Nikki texted me yesterday, cussing me out again. She's pissed because everyone keeps commenting on my entries talking shit about her, calling her crazy and mean. I cannot control what people say. I ain't their mamas! She's grown, she should be able to stand up for herself. Now if she was my girlfriend, hell yeah I'd stand up for her, just like I always have, but why should I defend someone who treats me like shit? She's just looking for excuses to be mean to me. Also, in my AIM away message yesterday I wrote "<3 Day 3 <3" and she accused me of having a new girlfriend. The "Day 3" thing meant that I was on Day 3 of no contact with her, trying to wean myself off. *rolls eyes* I hate people who jump to conclusions without all the facts!! First of all, I don't write about how much I love her in these entries then turn around and go flirt with someone else. It just doesn't work that way! If I had a new girlfriend I would be out with her, not sitting at home pouring my heart and soul out. Why doesn't she get that I'm in love with HER, and that I don't want anyone else??? Everyone else sees it but her, and it's SO frustrating!!
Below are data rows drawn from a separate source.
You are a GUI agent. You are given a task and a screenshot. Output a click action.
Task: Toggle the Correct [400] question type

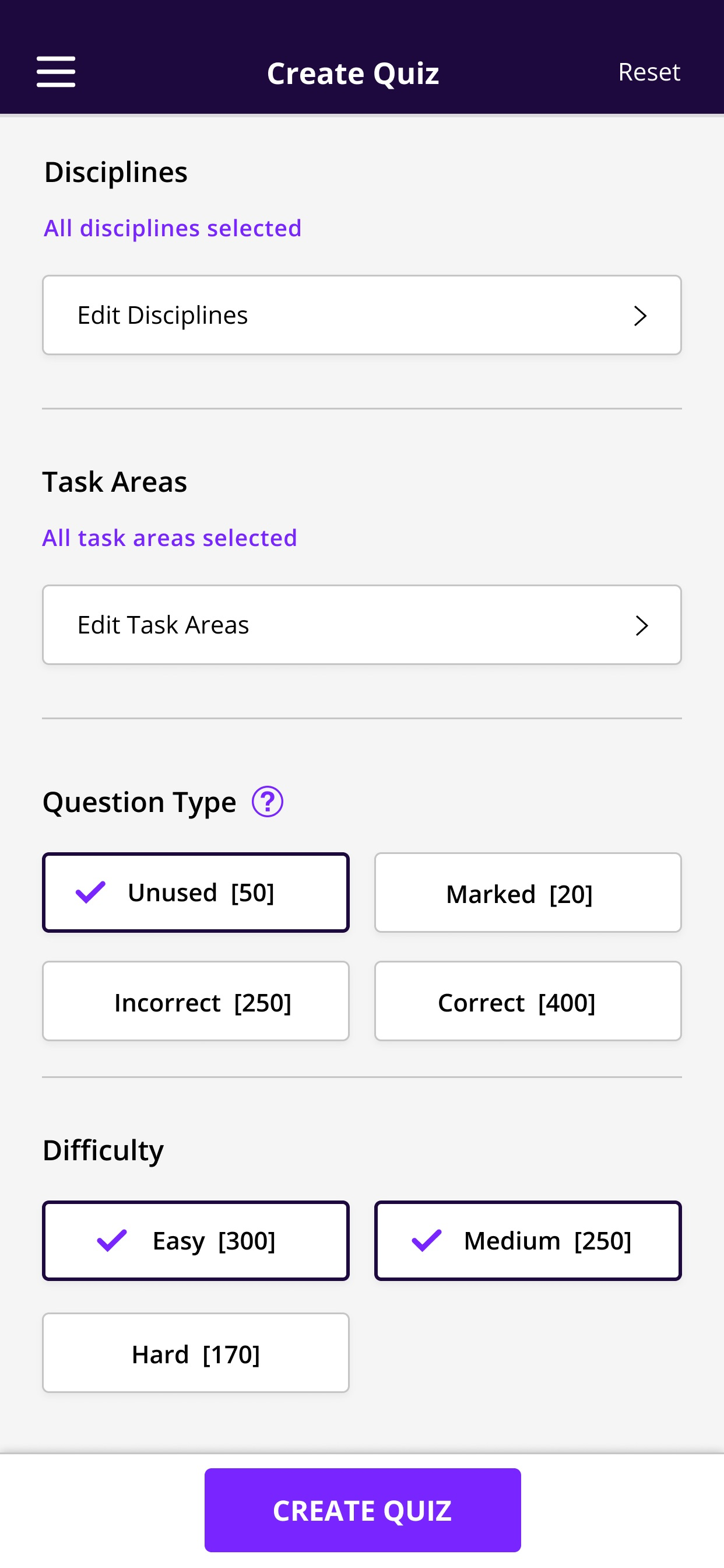point(528,1002)
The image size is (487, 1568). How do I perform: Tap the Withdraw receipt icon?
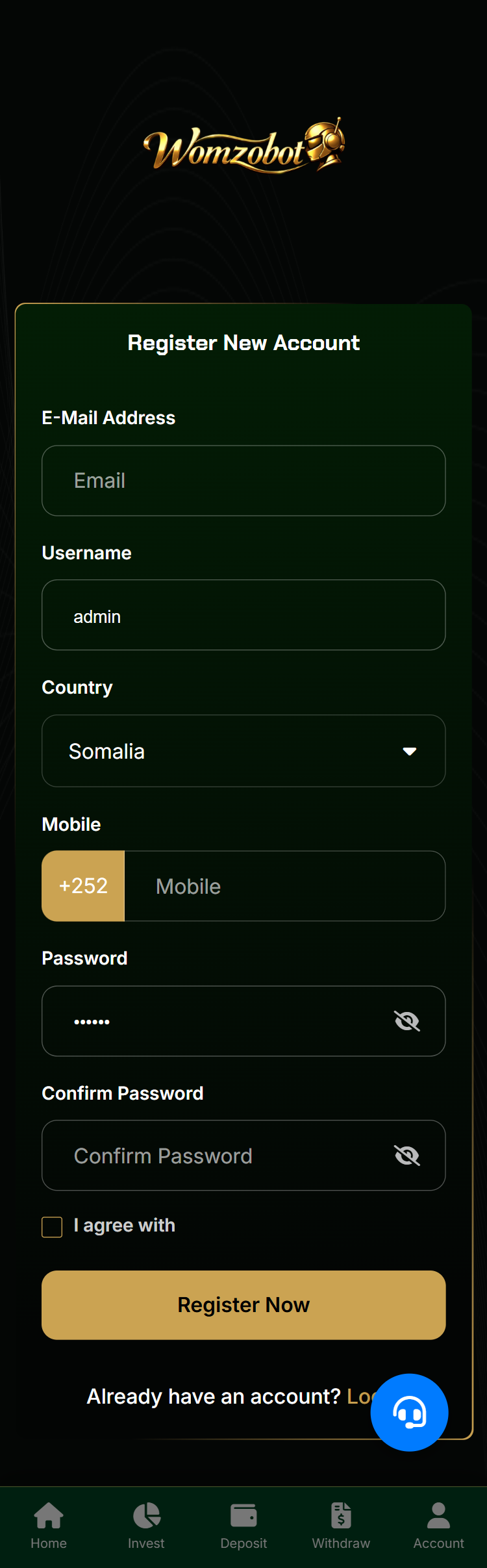coord(341,1515)
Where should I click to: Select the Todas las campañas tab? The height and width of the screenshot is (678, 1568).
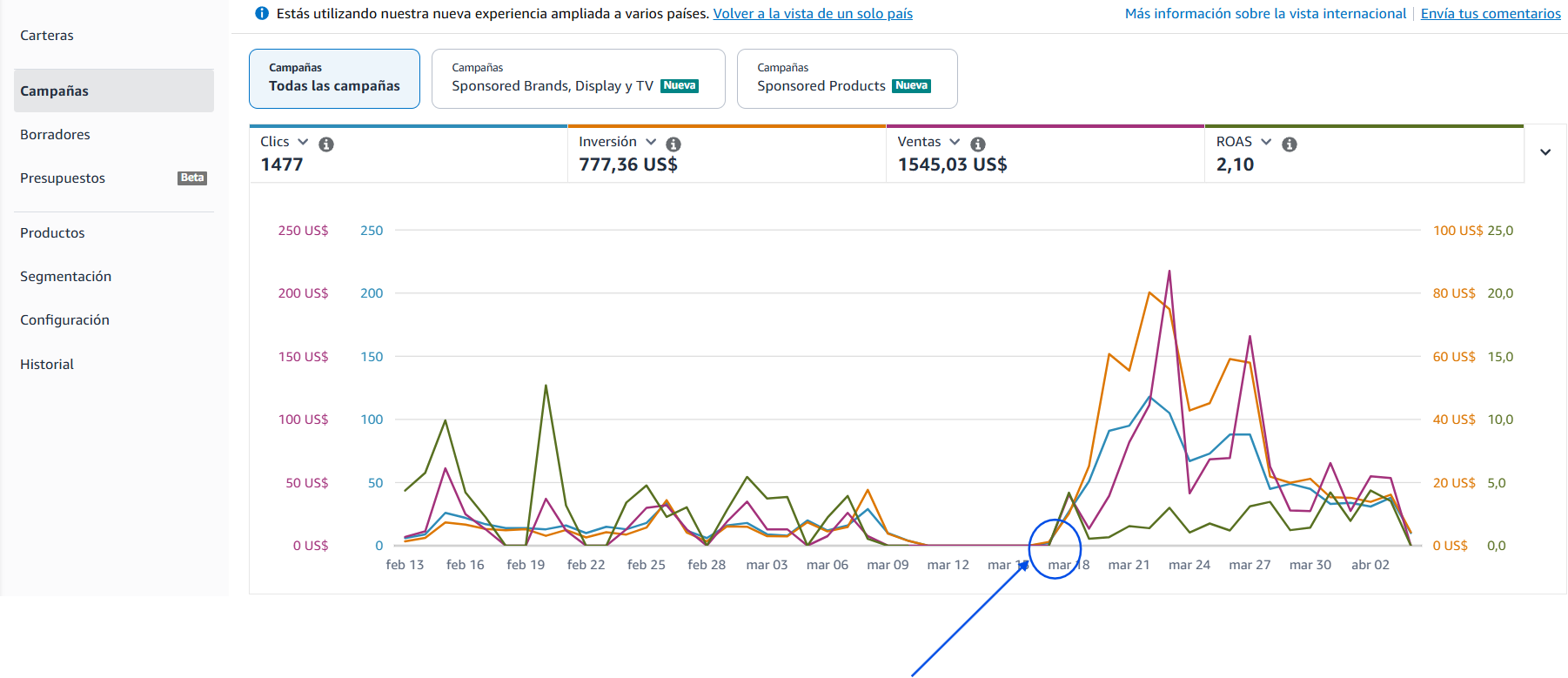tap(334, 78)
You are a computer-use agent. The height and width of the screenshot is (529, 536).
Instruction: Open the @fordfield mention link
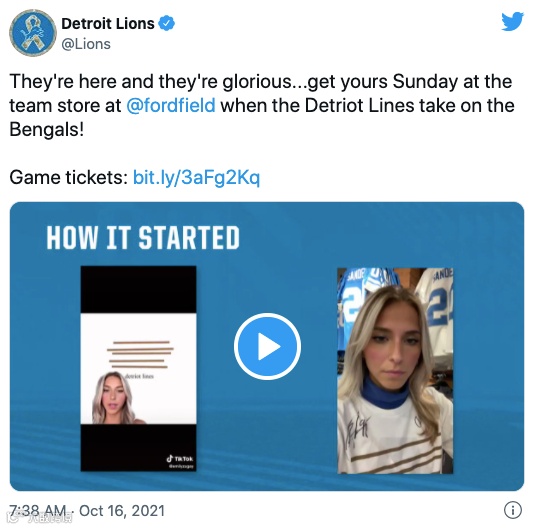171,105
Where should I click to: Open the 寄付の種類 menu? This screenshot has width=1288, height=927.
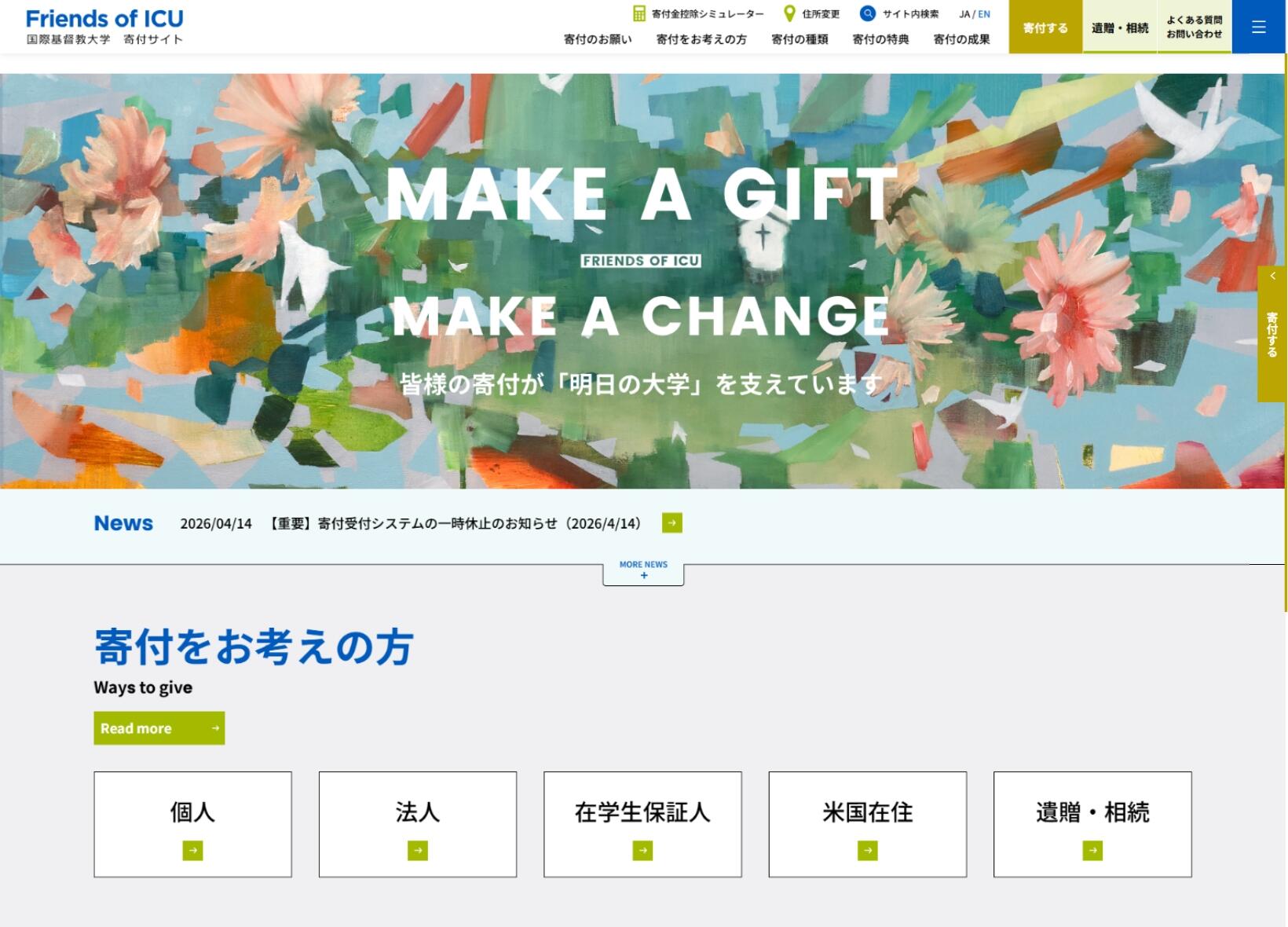(800, 39)
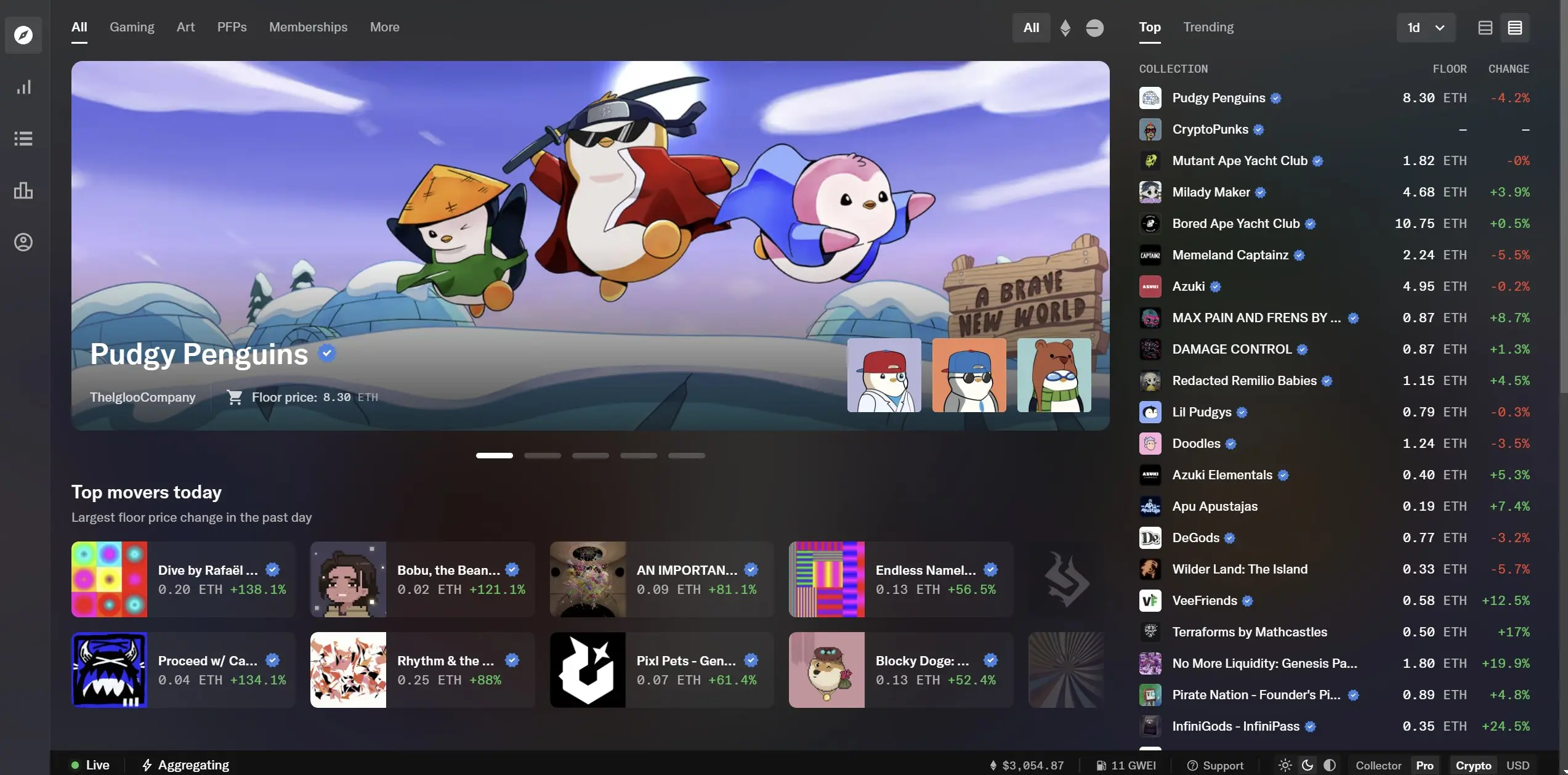Open the Memberships category icon

[307, 27]
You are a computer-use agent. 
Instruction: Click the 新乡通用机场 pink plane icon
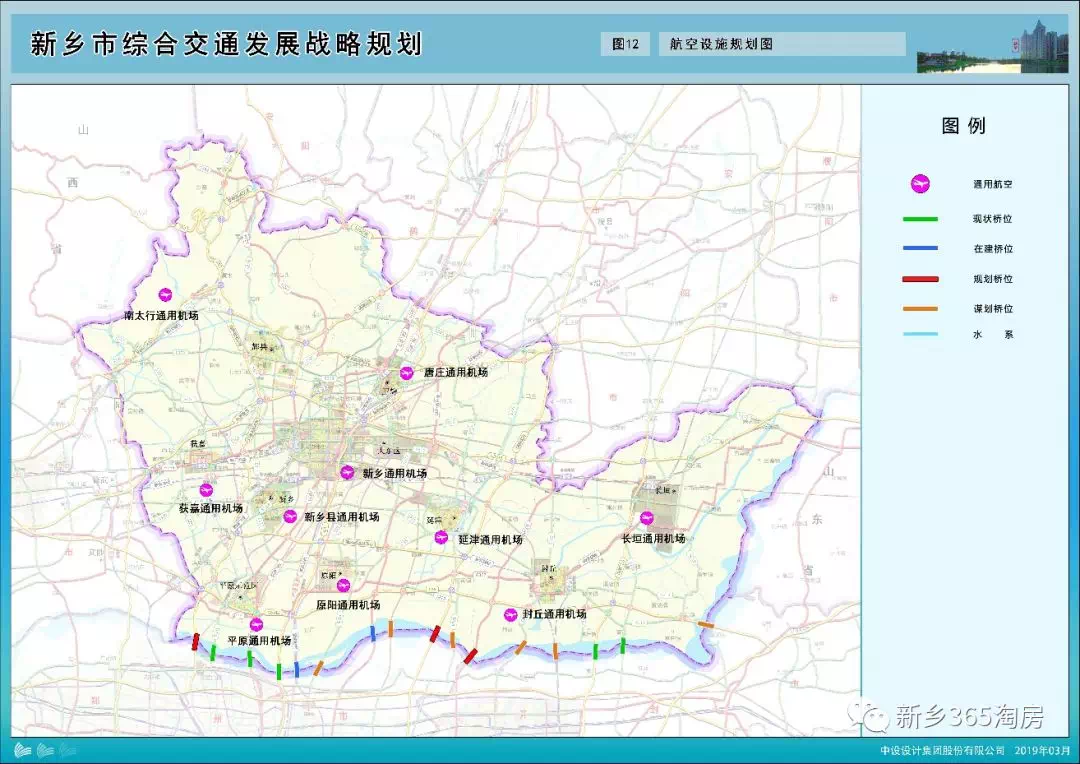coord(347,472)
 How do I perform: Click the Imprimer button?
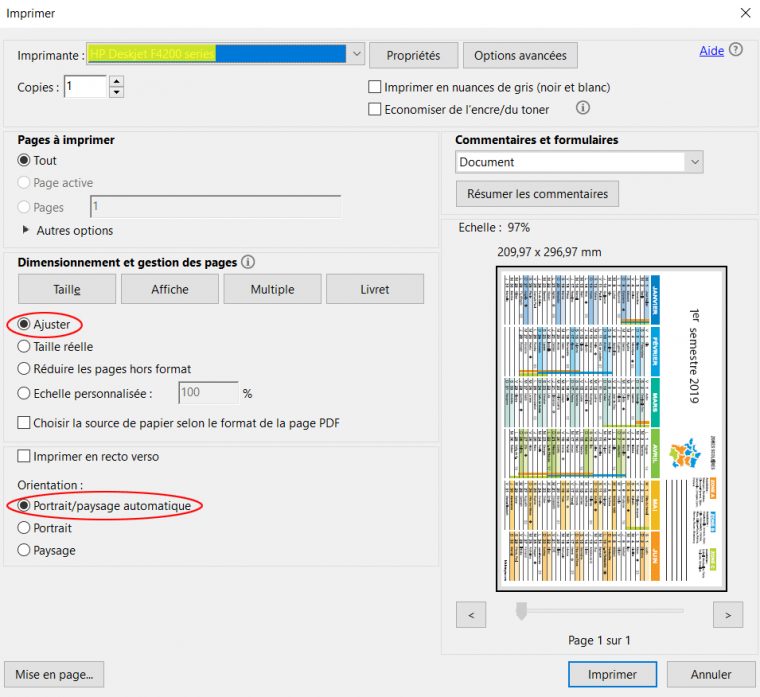(x=612, y=675)
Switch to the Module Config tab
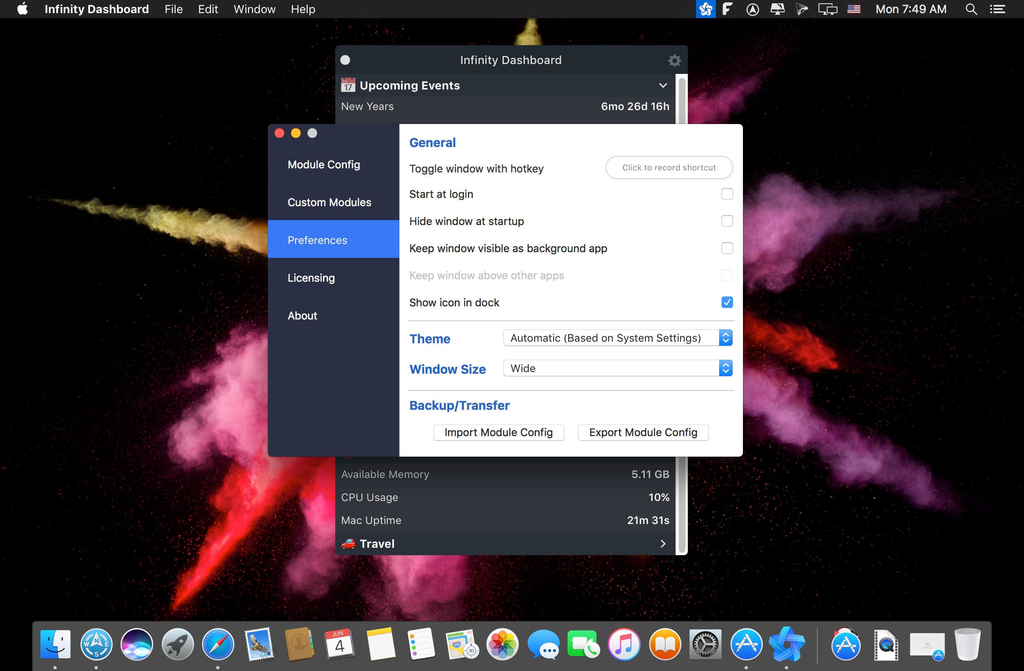1024x671 pixels. pyautogui.click(x=323, y=165)
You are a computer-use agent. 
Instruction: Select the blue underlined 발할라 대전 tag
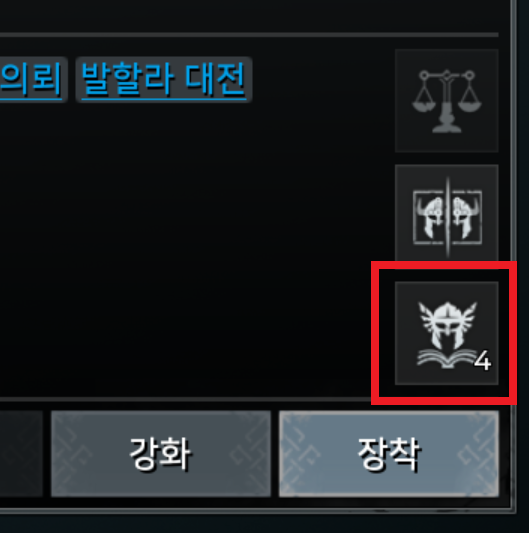(164, 80)
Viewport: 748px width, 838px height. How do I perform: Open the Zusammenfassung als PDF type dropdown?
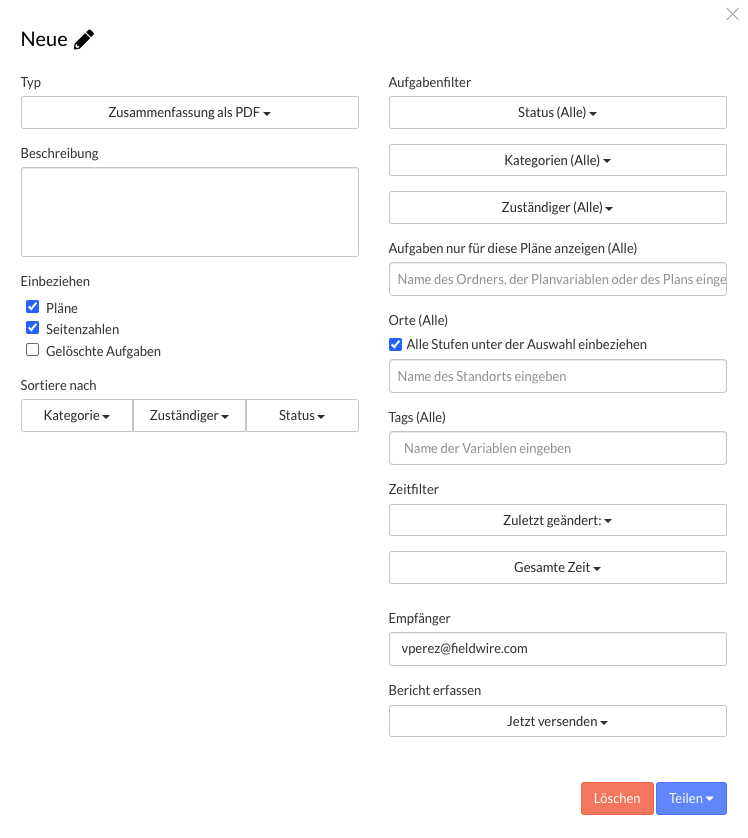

I always swore that I would never change for anyone. I am who I am and if you don't like me, fuck you! But all this bullshit that has happened with Nikki recently has made me want to change. I've changed my actions, and I've changed everything I've even known. I made positive changes because I want us to have the love that we deserve. I want us to be happy. Our relationship got to that point where it was just too comfortable. Everyone goes through that period. I've realized now how important she is to me and how much I need her in my life. I'm ready to work things out and change a lot. The sad thing is she won't even give me the chance. I know she has a lot going on right now but it's not right for her to be so heartless and take it out on me. I've done nothing in these entries but pour my heart out and try to make her see how much I love her. Was it all for nothing?